In May of 2004, Ana Marie Cox, late of Wonkette, linked to a blog by Jessica Cutler, an entry-level Hill staffer who documented her for-cash trysts under the name Washingtonienne. Cox titled her post “A Girl After Our Own Heart,” adding in parentheses, “She’s So Getting a Book Deal Out of This.”
Cutler wasn’t the only one who walked away with a book deal. In Dog Days, Cox’s novelized version of the scandal, she echoes the contents of that fortuitous parenthetical (in the book, it comes from a blogger called Swamp Thing)—but leaves out the title’s friendly first half. The book has no love for Heather, the skanky waitress known as the blogger Capitolette. Perhaps this is because Heather didn’t actually write any of Capitolette’s posts; perhaps it’s because Dog Days, an acid political satire, doesn’t have much affection for anything Washington related.
Melanie, a junior-level communications staffer on a Democratic presidential campaign, is trying desperately to handle a double-whammy of bad press: A group of Swift-boat-style crazies publicly allege that her boss was brainwashed by Harvard scientists, and a local gossip writer discovers that she’s having an affair with a married journalist. To deflect the attention, Melanie and her best friend Julie set up a blog as the Capitolette, a local harlot whose Hill flings are entirely bipartisan. Then they recruit Heather to play the part.
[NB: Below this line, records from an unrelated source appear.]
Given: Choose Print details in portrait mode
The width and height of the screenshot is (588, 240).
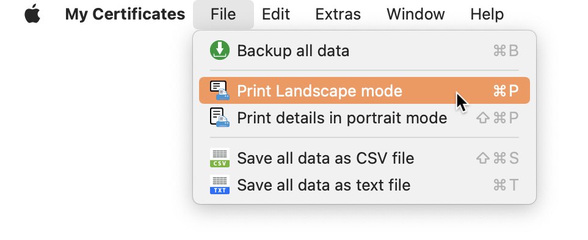Looking at the screenshot, I should [x=365, y=118].
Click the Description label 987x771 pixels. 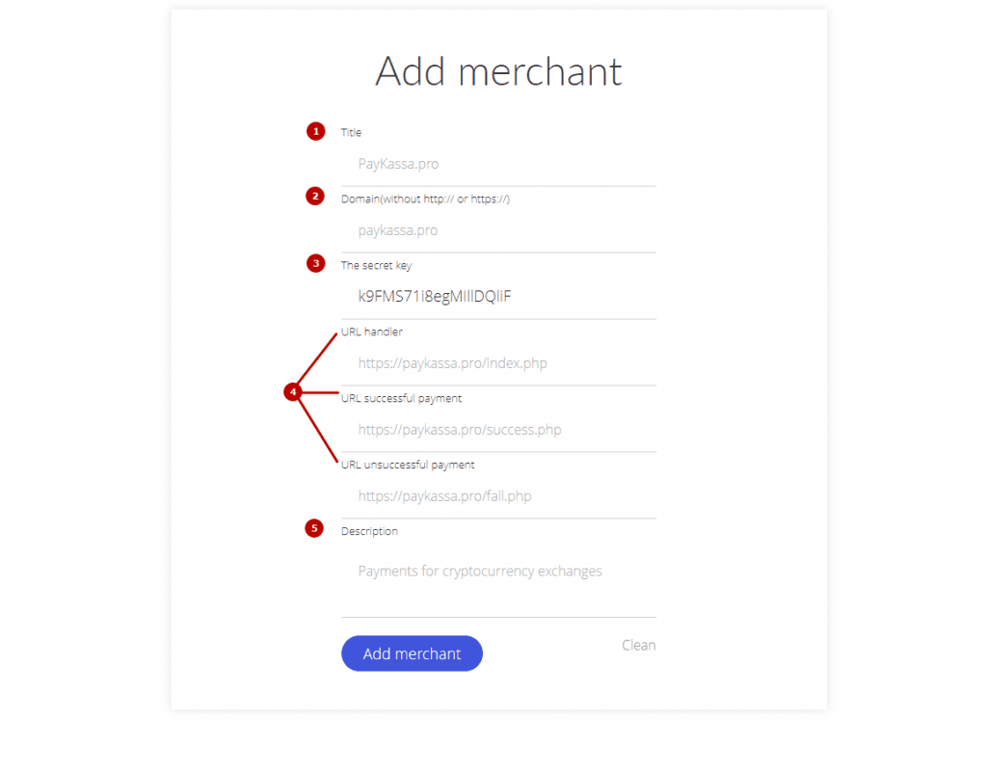[x=369, y=531]
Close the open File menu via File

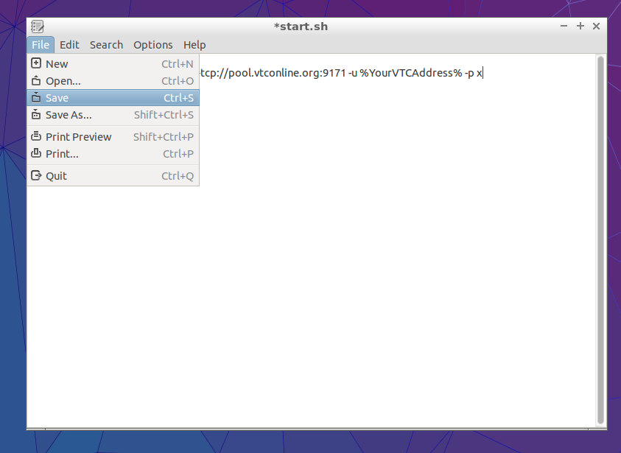41,45
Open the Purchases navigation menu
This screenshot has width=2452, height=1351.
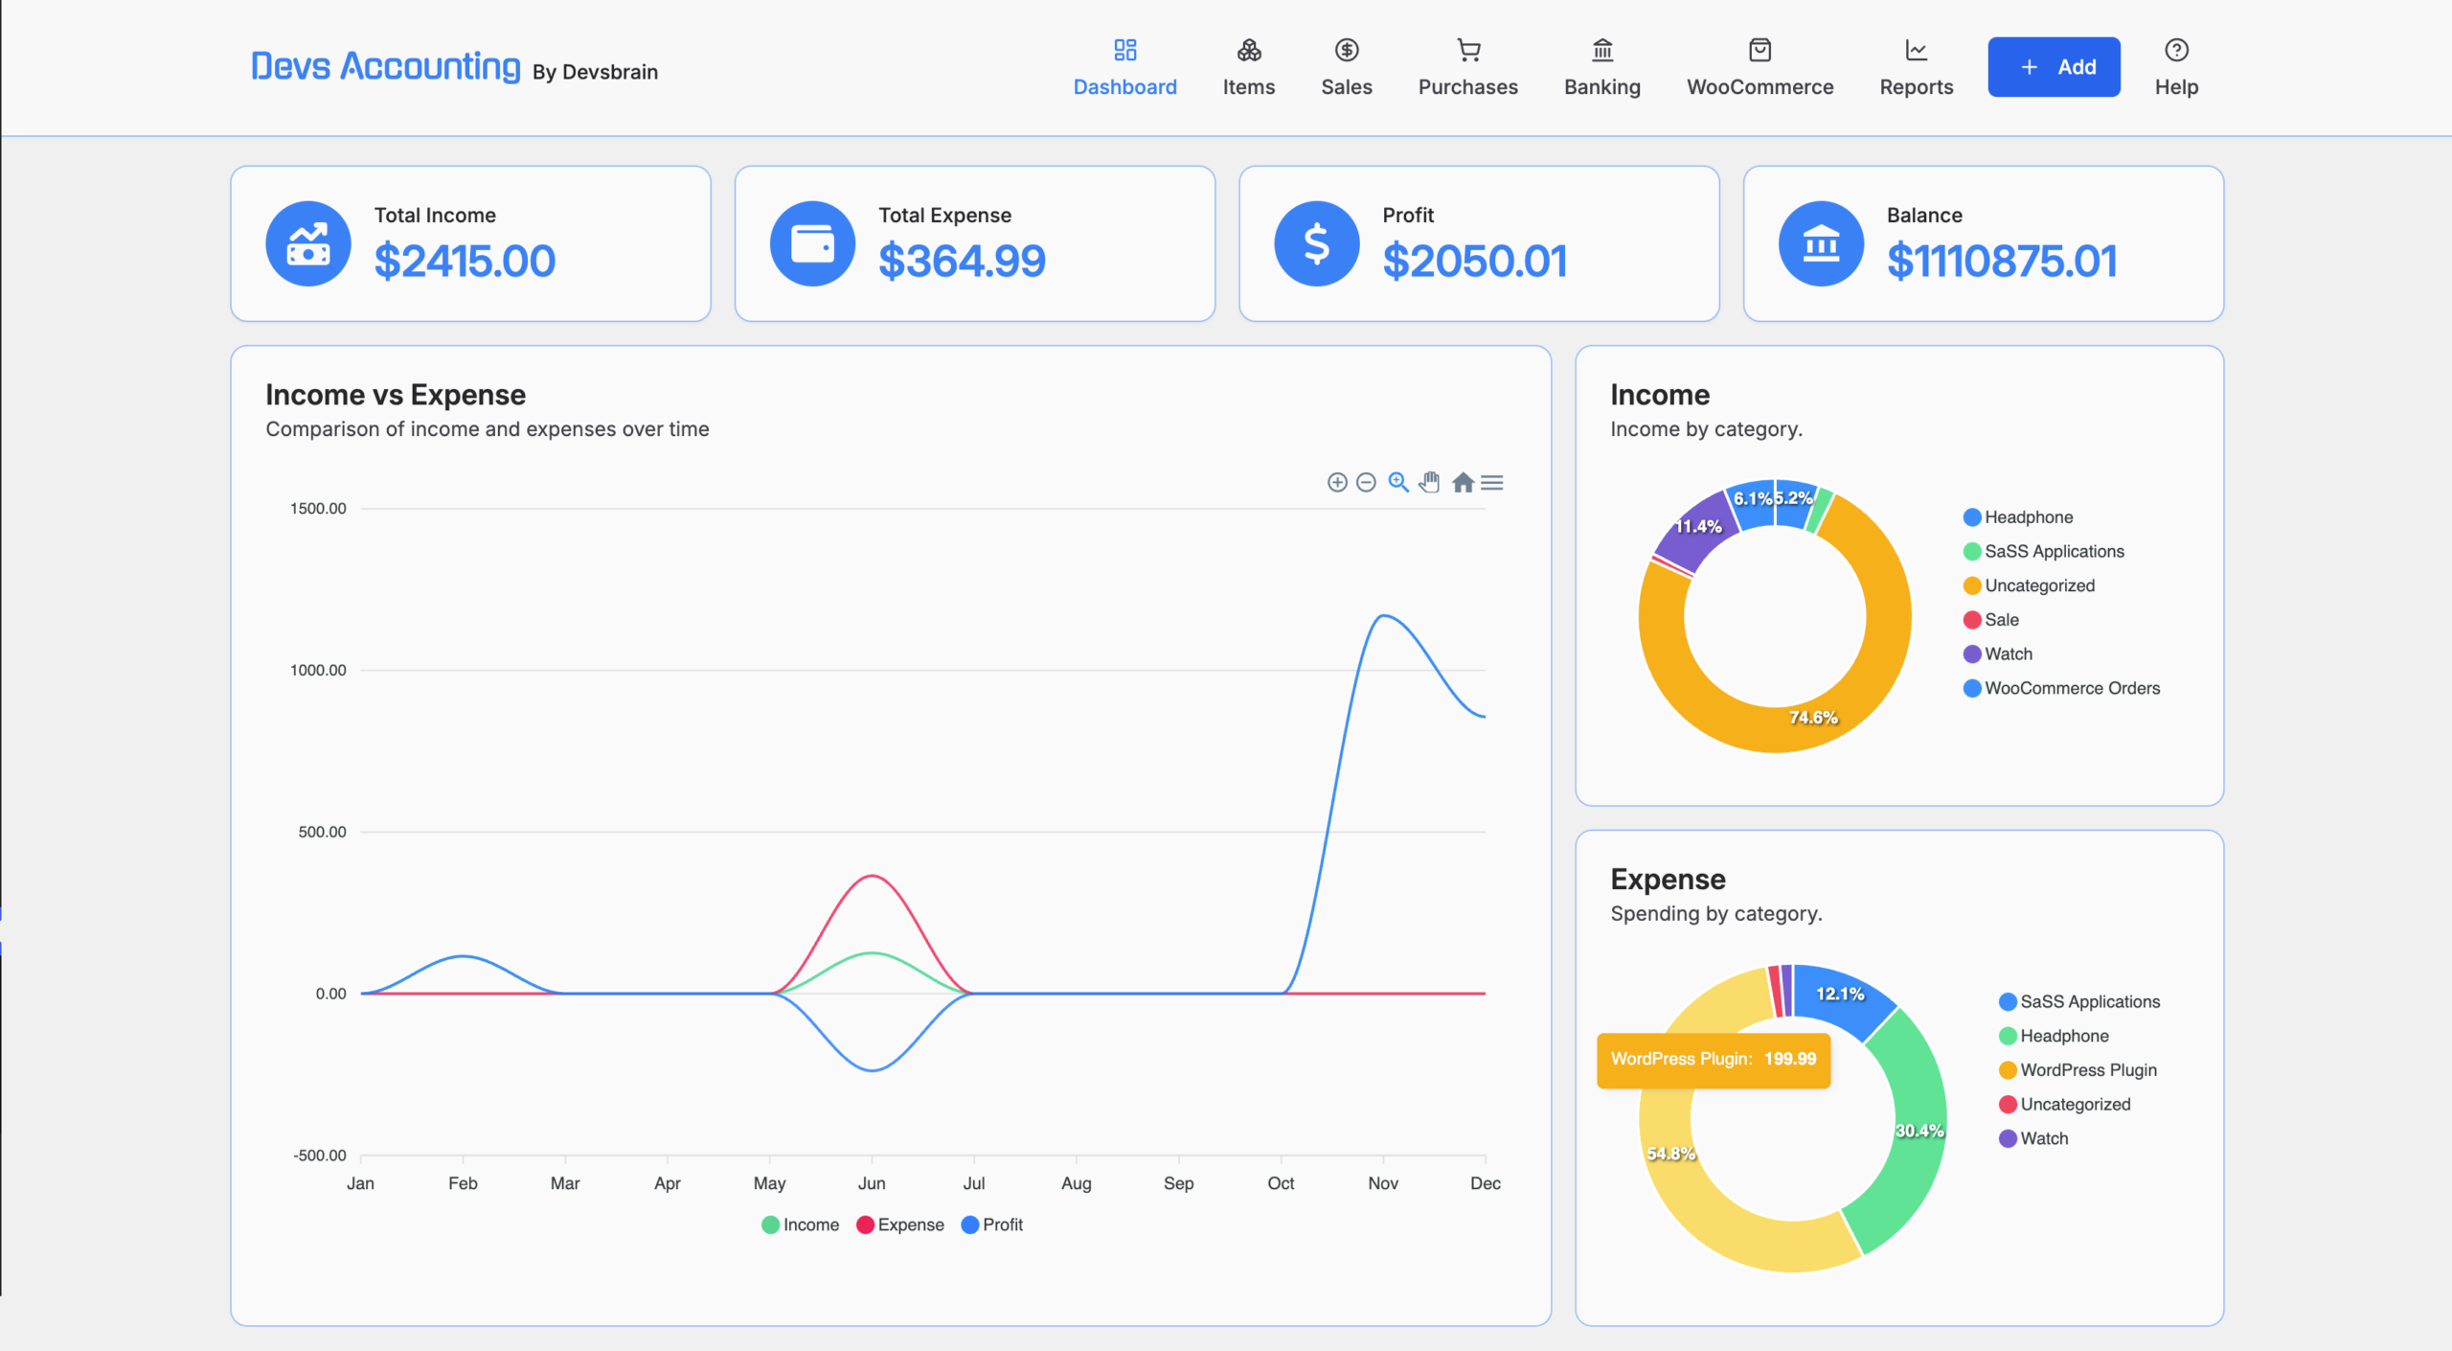click(1467, 67)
At times, Dog Days sounds like it was written by a more sartorially inclined Raymond Chandler: “Clothes hung out of Melanie’s suitcase like they had been shot trying to escape.” But most of the quips read as if Cox, freed from the demands of the lightning-quick blogosphere, began to second-guess her usual wisecracks. Wonkette’s voice succeeds because it’s fast and gutter-minded: Without the butt-sex jokes, all that’s left is stylized cynicism.